[DATASET CONTENT]
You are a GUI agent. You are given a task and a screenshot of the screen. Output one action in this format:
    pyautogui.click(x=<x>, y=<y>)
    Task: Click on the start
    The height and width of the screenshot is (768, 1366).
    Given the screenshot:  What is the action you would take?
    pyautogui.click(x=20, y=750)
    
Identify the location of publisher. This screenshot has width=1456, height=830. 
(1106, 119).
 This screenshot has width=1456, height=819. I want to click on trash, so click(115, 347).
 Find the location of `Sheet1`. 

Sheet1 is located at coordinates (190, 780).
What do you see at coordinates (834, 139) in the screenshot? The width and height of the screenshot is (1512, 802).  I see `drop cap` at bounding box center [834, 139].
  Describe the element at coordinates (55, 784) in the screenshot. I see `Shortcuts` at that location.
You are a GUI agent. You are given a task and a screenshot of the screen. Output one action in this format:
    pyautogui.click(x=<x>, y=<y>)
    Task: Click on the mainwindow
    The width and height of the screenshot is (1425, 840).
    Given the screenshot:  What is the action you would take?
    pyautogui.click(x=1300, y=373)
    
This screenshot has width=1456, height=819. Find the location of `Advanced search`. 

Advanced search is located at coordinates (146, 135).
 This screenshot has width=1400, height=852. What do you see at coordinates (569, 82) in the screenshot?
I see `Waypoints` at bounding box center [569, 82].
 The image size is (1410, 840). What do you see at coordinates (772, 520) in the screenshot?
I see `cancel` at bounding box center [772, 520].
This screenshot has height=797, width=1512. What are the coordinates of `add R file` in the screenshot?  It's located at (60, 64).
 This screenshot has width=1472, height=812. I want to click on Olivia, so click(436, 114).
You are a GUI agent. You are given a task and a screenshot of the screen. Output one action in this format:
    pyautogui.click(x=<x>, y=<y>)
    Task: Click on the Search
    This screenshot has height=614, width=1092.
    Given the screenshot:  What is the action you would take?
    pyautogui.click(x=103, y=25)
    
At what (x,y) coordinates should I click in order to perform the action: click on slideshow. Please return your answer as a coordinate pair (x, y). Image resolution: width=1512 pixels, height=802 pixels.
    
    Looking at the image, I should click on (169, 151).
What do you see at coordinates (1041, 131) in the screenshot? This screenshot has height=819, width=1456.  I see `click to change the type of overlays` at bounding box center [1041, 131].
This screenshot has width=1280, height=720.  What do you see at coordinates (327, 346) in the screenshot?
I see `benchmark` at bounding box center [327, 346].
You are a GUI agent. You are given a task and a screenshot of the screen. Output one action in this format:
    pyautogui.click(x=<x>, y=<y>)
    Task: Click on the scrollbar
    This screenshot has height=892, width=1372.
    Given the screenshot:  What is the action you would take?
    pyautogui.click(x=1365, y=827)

[SET TASK] Repeat all of the items above verbatim, line for line.

[SOLUTION]
You are a GUI agent. You are given a task and a screenshot of the screen. Output one action in this format:
    pyautogui.click(x=<x>, y=<y>)
    Task: Click on the start
    The height and width of the screenshot is (768, 1366).
    Given the screenshot:  What is the action you would take?
    pyautogui.click(x=20, y=750)
    
Identify the location of publisher. This screenshot has width=1456, height=830. 
(1106, 119).
 This screenshot has width=1456, height=819. I want to click on trash, so click(115, 347).
 Find the location of `Sheet1`. 

Sheet1 is located at coordinates (190, 780).
What do you see at coordinates (834, 139) in the screenshot? The width and height of the screenshot is (1512, 802).  I see `drop cap` at bounding box center [834, 139].
  Describe the element at coordinates (55, 784) in the screenshot. I see `Shortcuts` at that location.
You are a GUI agent. You are given a task and a screenshot of the screen. Output one action in this format:
    pyautogui.click(x=<x>, y=<y>)
    Task: Click on the mainwindow
    The width and height of the screenshot is (1425, 840).
    Given the screenshot:  What is the action you would take?
    pyautogui.click(x=1300, y=373)
    
This screenshot has width=1456, height=819. Find the location of `Advanced search`. 

Advanced search is located at coordinates (146, 135).
 This screenshot has width=1400, height=852. What do you see at coordinates (569, 82) in the screenshot?
I see `Waypoints` at bounding box center [569, 82].
 The image size is (1410, 840). What do you see at coordinates (772, 520) in the screenshot?
I see `cancel` at bounding box center [772, 520].
This screenshot has height=797, width=1512. What are the coordinates of `add R file` in the screenshot?  It's located at (60, 64).
 This screenshot has width=1472, height=812. I want to click on Olivia, so click(436, 114).
You are a GUI agent. You are given a task and a screenshot of the screen. Output one action in this format:
    pyautogui.click(x=<x>, y=<y>)
    Task: Click on the Search
    This screenshot has height=614, width=1092.
    Given the screenshot:  What is the action you would take?
    pyautogui.click(x=103, y=25)
    
At what (x,y) coordinates should I click in order to perform the action: click on slideshow. Please return your answer as a coordinate pair (x, y). Image resolution: width=1512 pixels, height=802 pixels.
    
    Looking at the image, I should click on (169, 151).
What do you see at coordinates (1041, 131) in the screenshot? This screenshot has height=819, width=1456.  I see `click to change the type of overlays` at bounding box center [1041, 131].
This screenshot has width=1280, height=720.  What do you see at coordinates (327, 346) in the screenshot?
I see `benchmark` at bounding box center [327, 346].
You are a GUI agent. You are given a task and a screenshot of the screen. Output one action in this format:
    pyautogui.click(x=<x>, y=<y>)
    Task: Click on the scrollbar
    This screenshot has height=892, width=1372.
    Given the screenshot:  What is the action you would take?
    pyautogui.click(x=1365, y=827)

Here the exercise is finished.